Stored items from a collection
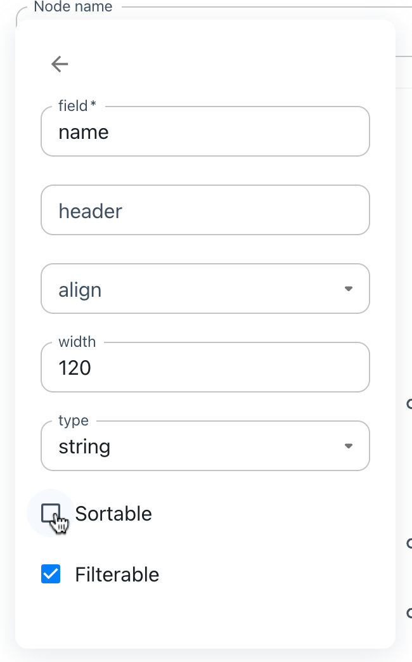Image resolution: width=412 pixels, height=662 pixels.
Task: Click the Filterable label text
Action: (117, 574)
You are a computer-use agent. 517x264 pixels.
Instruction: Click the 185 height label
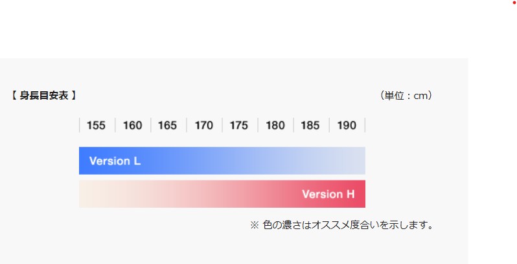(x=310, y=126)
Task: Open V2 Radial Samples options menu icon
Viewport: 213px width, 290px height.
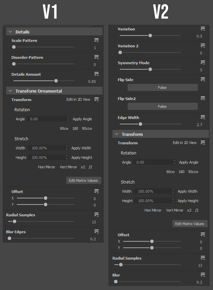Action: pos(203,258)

▶ **The problem**
Copy out, with no pictures, the lines from the one containing "You are a computer-use agent. 517x264 pixels." through the last line of the data above, both ends included and each word unchanged.

▶ **Solution to this exercise**
You are a computer-use agent. 517x264 pixels.
Instruction: Click the 185 height label
(x=310, y=126)
Task: Open V2 Radial Samples options menu icon
Viewport: 213px width, 290px height.
Action: pos(203,258)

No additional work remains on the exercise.